Because elephants should live forever

After my grandmother lost her vision to glaucoma, her engagement ring went missing. We tore up the house, but it was gone. She talked about it all the time, but talking couldn’t bring it back. When she eventually entered her final decline, she had a few tests run, more for the rest of us than herself, to make sure there was nothing at all we could do. The doctor called my grandfather over and said what everyone expected, but added, “she has something lodged in her intestinal tract.” Nobody had the heart to tell her we’d finally found the ring.

Look at me, 100 word songing 2 weeks in a row. Who are the elephants in your life?

About jesterqueen:
Jessie Powell is the Jester Queen. She likes to tell you about her dog, her kids, her fiction, and her blog, but not necessarily in that order.

Comments

Because elephants should live forever — 23 Comments

  1. Oh my… she at least found a safe hiding place for her ring.
    My recent post Elephant in the room

    • That was EXACTLY what we said. She used to hide everything in this ratty pocketbook down beside the bed on the logic that “the burglar” (for whom she left helpful, sarcastic notes, should he ever visit) would never look in something so junky for something valuable. What never occurred to her is that her yard sale addiction meant the treasures and trash were so inextricably bound up with each other that ‘the burglar’ wouldn’t have made it out of the dining room without getting lost in confusion.

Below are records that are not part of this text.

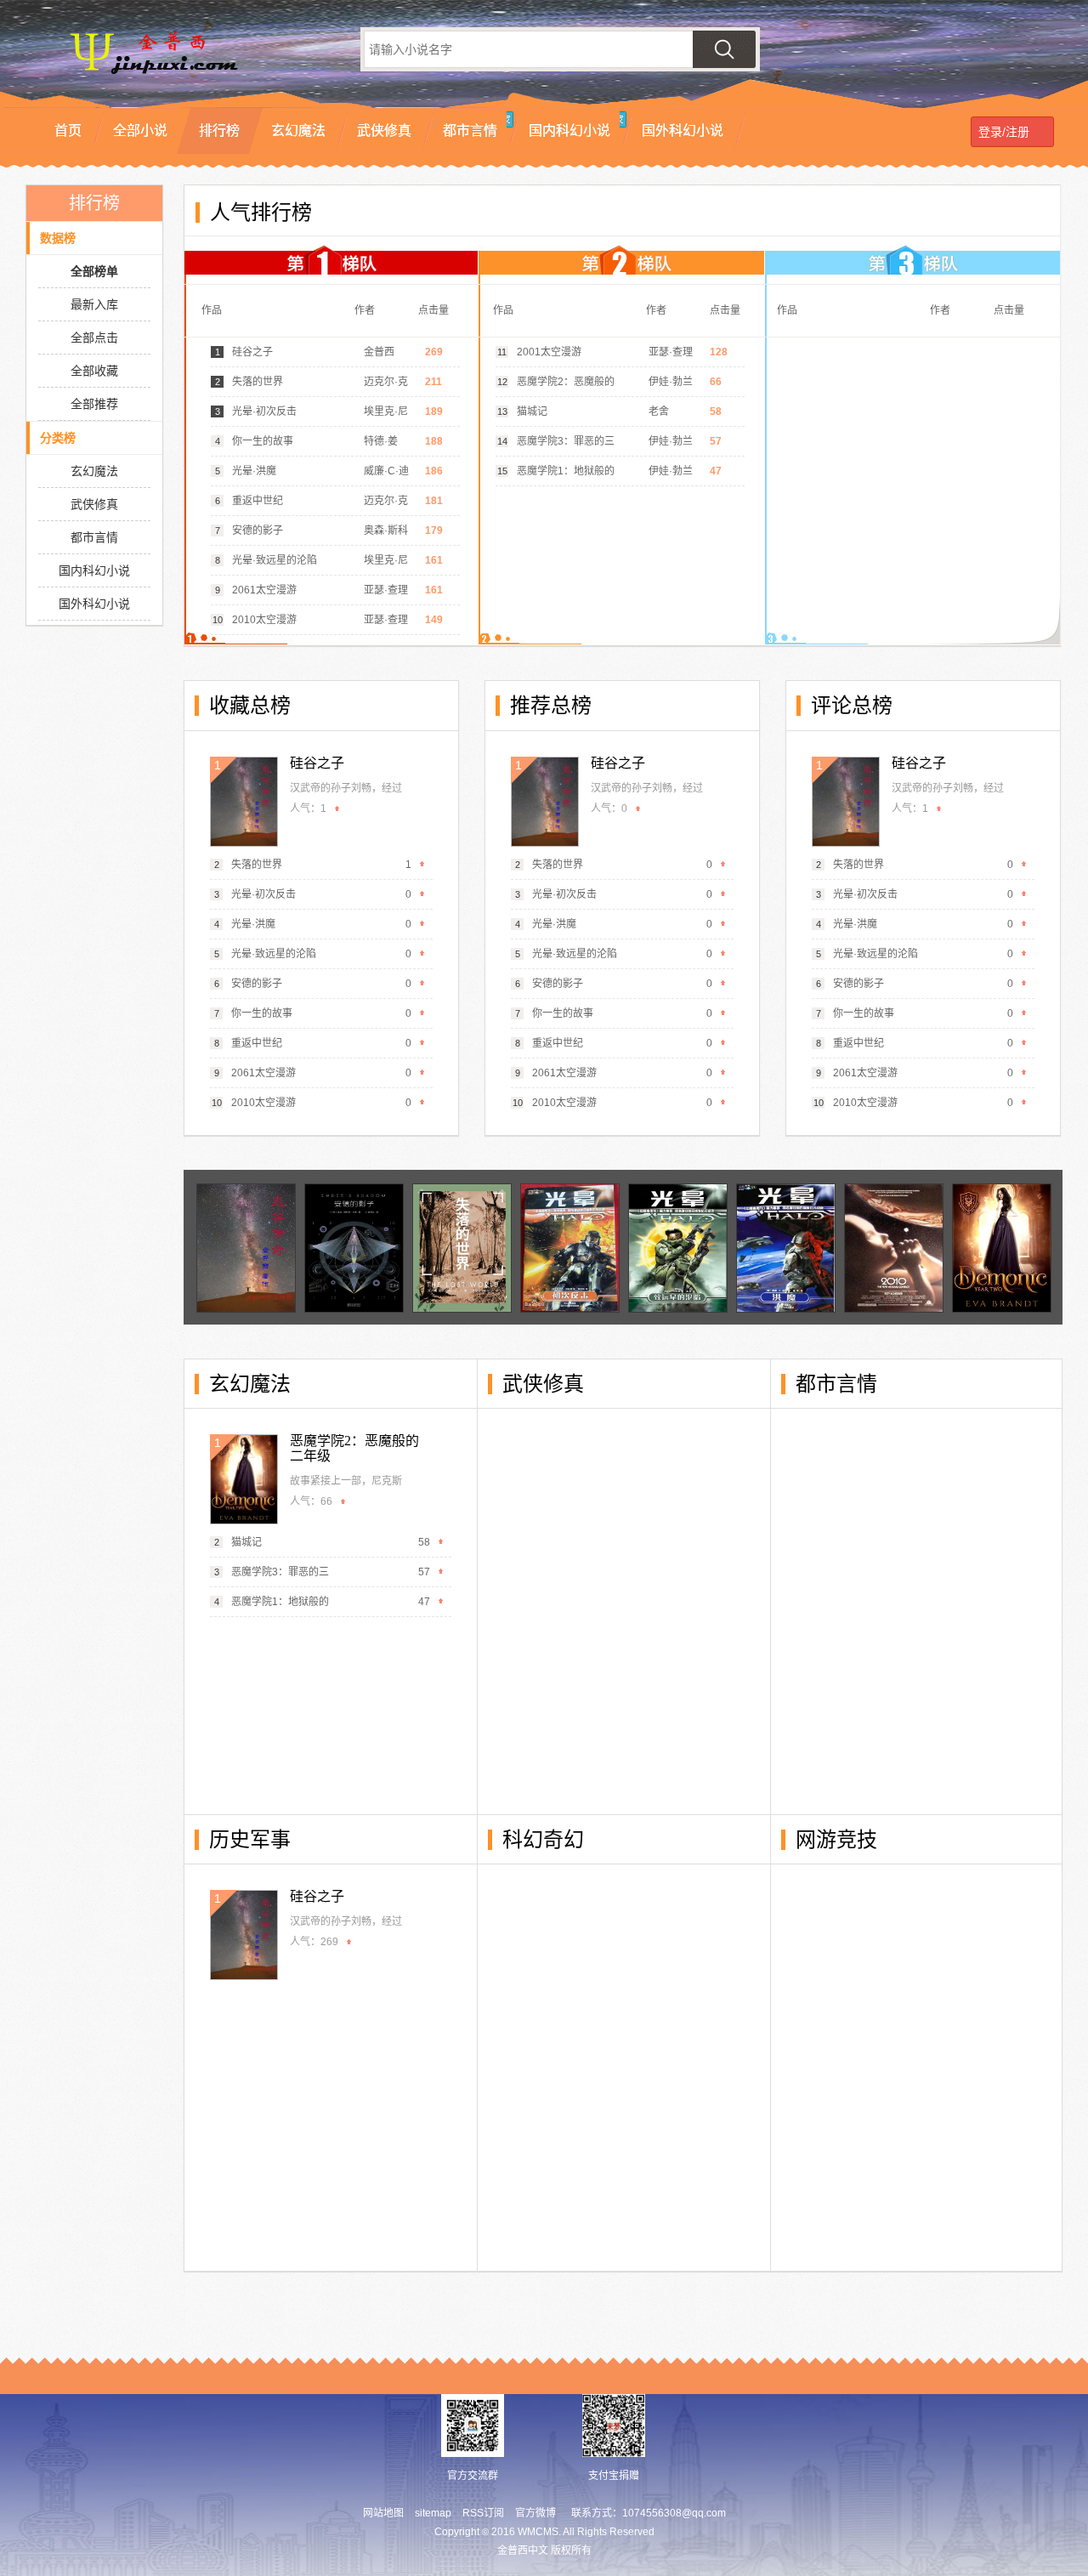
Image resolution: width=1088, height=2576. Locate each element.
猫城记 (532, 411)
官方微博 (535, 2513)
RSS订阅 (483, 2513)
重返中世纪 (257, 501)
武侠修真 (94, 504)
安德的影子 (257, 530)
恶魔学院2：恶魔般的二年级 (566, 386)
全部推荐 (94, 404)
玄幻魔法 (94, 471)
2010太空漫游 (264, 620)
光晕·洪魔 (254, 471)
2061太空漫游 (264, 590)
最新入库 (94, 304)
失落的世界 (257, 382)
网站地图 (383, 2513)
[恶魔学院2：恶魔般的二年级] (244, 1479)
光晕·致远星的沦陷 (274, 560)
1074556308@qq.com (674, 2513)
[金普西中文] (178, 76)
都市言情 (94, 537)
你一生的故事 (262, 441)
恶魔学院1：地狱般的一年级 (566, 475)
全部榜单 (94, 271)
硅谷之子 (252, 352)
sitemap (433, 2513)
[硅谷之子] (244, 802)
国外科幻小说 (94, 603)
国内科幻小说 (94, 570)
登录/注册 (1000, 132)
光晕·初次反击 (264, 411)
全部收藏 (94, 370)
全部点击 (94, 337)
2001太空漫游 (549, 352)
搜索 (724, 49)
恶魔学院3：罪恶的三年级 (566, 445)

  2. wow…i have several elephants in my life. I hope i can feed them enough peanuts before something like this happens.

    RIP jes' grandmother. I miss mine so very much (passed in 2005).

    wonderful 100, jes, and a hell of an interpretation of damien rice's song

    • After Mummum died, Poppa was a little like the protagonist described in the song. He didn’t go bed hopping, but all of their female friends tried to give him platonic female companionship, and he just kept pining for Mummum. She died in 2006, and he followed in 2009. He really only held on until then because the two of them had a pact that one of them had to live to see my Mom through the worst of my evil sib’s life. When Amye died in 2008, Poppa’s health started declining, and he literally went into his final decline 2 days after Mom’s adoption of my niece was final in 2009. So my Mom lost her mother, her daughter, and her father, all in a very short span.

  3. I love to have Elephants in my life. I never had one.
    My recent post help with my realtionship

    • 100% — It’s something she would have considered hilarious in better health. When she lost her eyesight, she rejected traditional aids to help blind people and tried to go forward as if she could still see. She accepted help walking in unfamiliar places, as well as the gentle patter of description that my grandfather kept up for her. But she would not allow her food to be arranged on her plate so that she might remember what was where, and I guess she refused to ask about the really crunchy bites. We figure that since her fingers got thinner as she aged, the ring just plopped off her finger into her plate, and of course she couldn’t see to notice it, and she ate the thing.

      • Please tell me that hypothetical scenario will make it's way into a story. It's so brilliant, funny, tender, awful… love it!

          • I only meant the way you envision it happening. The ring plopping into the potatoes or whatever, and her just swallowing it. I've no doubt about the story itself.

            • Ah! Gotcha. That's the only way it really COULD have happened!! But you're right. that would make for hilarious dramatic tension in a scene, for instance as witnessby a kid who doesn't know whether or not to speak up.

  4. Oh, good heavens. I'm surprised you could get that down without noticing it. Seems like it'd hurt!
    My recent post Somewhere Over the Financial District

    • Yes! It must have been agony. She was a stoic firebrand, though. I can’t imagine not complaining that the bite you just swallowed tore your throat!! But it must have. It MUST have.

  5. Wow. That's an amazing story. Did it contribute at all to her decline?
    My recent post Blow. It’s Cool.

    • No, her grandmother died of a massive heart attack at age 79. When she was 79, SHE suffered a similar heart attack. And she never really recovered.

  6. This would be incredibly funny if it wasn’t linked so closely to her death. I think it is good to have humorous memories of our lost loved ones though.

    • It’s funny. There’s no two ways about it, it’s hilarious. The only really sad thing was that she was too far gone to appreciate the hilarity that she’s been wearing her engagement ring this whole time.

    • Mummum had a fascinating life. But that is by far the most bizarre thing.

  7. love this, i can't help it, it's endearing and lovingly told. thank you for sharing!

    • Thanks Marian,

      It’s kind of typical of things that happened with my grandparents. I need to start getting their stories up here, because they are awesome.

  8. You know, it's funny but so sad the way we age and begin to lose ourselves. Sometimes I never want to get old….I almost would rather be offed in the prime of my life.